Dr. Blanchard: Then we could use diagnostic codes to better communicate with the insurers, which could lead to very significant plan redesigns. For example, if a patient is assessed as high risk, their insurance benefit would then increase dramatically in terms of the preventive therapies we could use to help remineralize and control the infection.

Dr. Thompson: We could also research biomaterials that might be used in those individuals to deliver remineralization therapy, perhaps through biomaterials that we bond to the teeth, which contain or release a combination of specific forms of fluoride, calcium, and phosphate.

At NYU, we are currently developing calcium phosphate scaffolds for generating new bone. We're also working on creating high-strength ceramics. This would offer an alternative for people interested in the best aesthetics who also have some concerns about metals in the mouth. However, these studies are not at the practice-based research level yet.

Dr. Blanchard: This is where PEARL can help. I feel that the key to PEARL's effectiveness is its ability to build a cadre of practitioners who are skilled and knowledgeable in conducting quality research and in applying the results in private practice. So much university-based research doesn't mirror the daily challenges of a private practice.

Dr. Thompson: They serve different purposes. In clinical trials conducted at NYU, we look at a select group of patients with one or two researchers performing all the work and then looking at that outcome over an extended period of time. With PEARL, we have what is called effectiveness research—a broad group comprised of 40 or 50 dental practices and practitioners using the biomaterials and conducting research, thereby broadening the user as well as the recipient base.

Dr. Blanchard: Part of the Surgeon General's 2000 report recommended speeding the translation of research into private practice since it generally takes about 15–20 years for fundamental discoveries in lab research to be implemented.

Dr. Thompson: That recommendation is in keeping with PEARL's mission. For example, PEARL has been looking at problems of post-operative hypersensitivity on the biting surfaces of the teeth. We are evaluating resin-based composite restoration along with particular bonding agents and liners, or a combination of the two. The PEARL practitioners implementing these materials and techniques then engage their patients in follow-up, to find out whether they have sensitivity, and then we monitor that sensitivity over time.

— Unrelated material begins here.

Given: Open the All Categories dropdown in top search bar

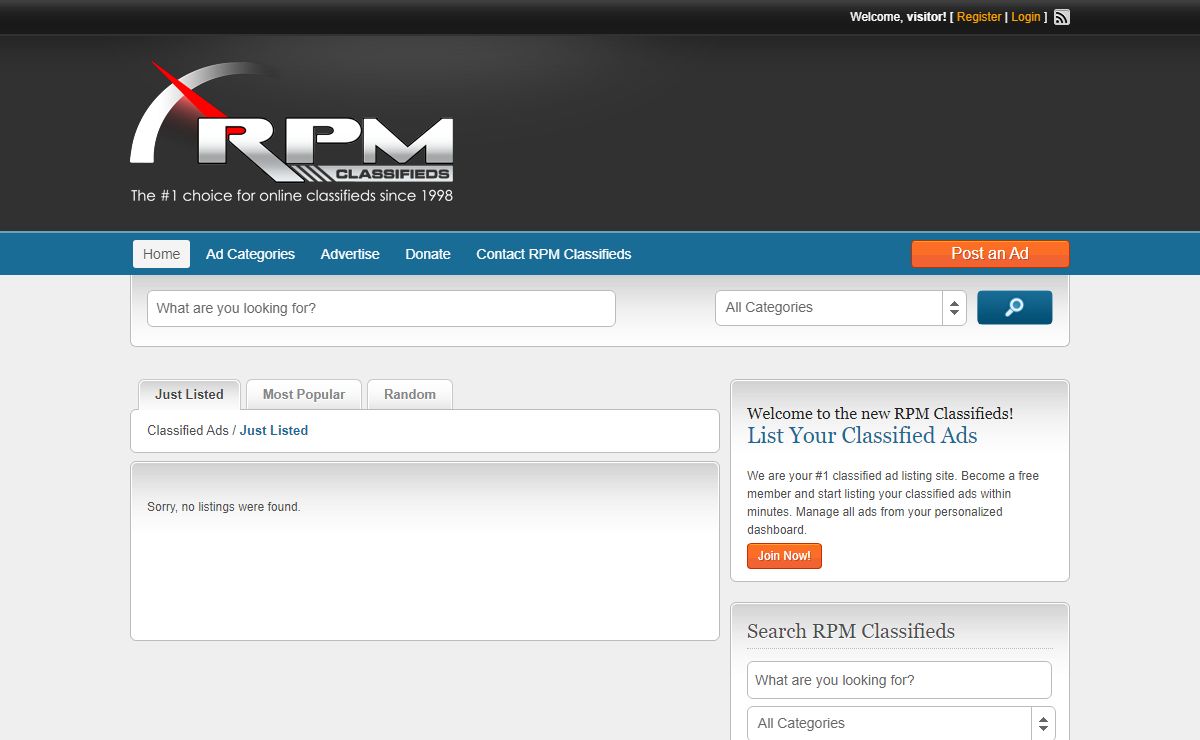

Dr. Blanchard: And now we are getting ready to start a very challenging randomized clinical trial to look at sensitivity with lesions at the gum line. Many patients suffer from hypersensitivity to hot, cold, and sweet sensations because of these kinds of lesions. There is a wide range of desensitizing agents in use. The current study is designed to look at three of the more popular agents, including a desensitizing toothpaste, a resin sealant, and a flowable composite, to determine which is most effective.

Dr. Thompson: Sensitivity with lesions at the gum line is a familiar problem. We believe it's related to a combination of prominence of a tooth that is exposed to brushing and a tendency to brush aggressively, which wears down the root and exposes the dentin itself.

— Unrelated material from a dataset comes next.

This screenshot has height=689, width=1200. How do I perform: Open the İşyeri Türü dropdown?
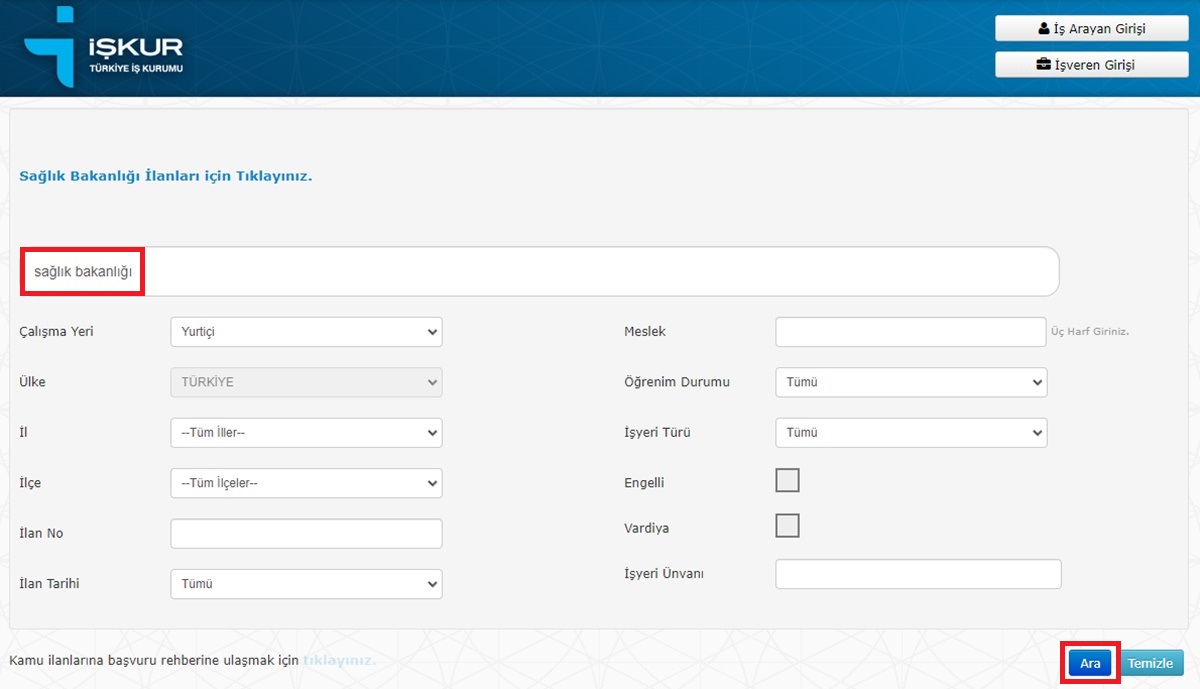(x=910, y=433)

Dr. Blanchard: So many products purport to treat hypersensitivity, and we have varied results. PEARL's research is designed to really nail it down, so that we can better communicate with our patients, and they'll trust that we have a viable solution. We can then make evidence-based decisions rather than simply say, "This is the greatest product that ever came down the pike." Eventually, we hope that manufacturers may even consider coming to a respected practice-based research network such as PEARL and saying, "Here's a product with great potential. Let's try it in the 'real world' and evaluate its efficacy."

Dr. Thompson: I think that's a very astute point. And we think the field of dentistry will look to us as well. But it's an evolutionary process.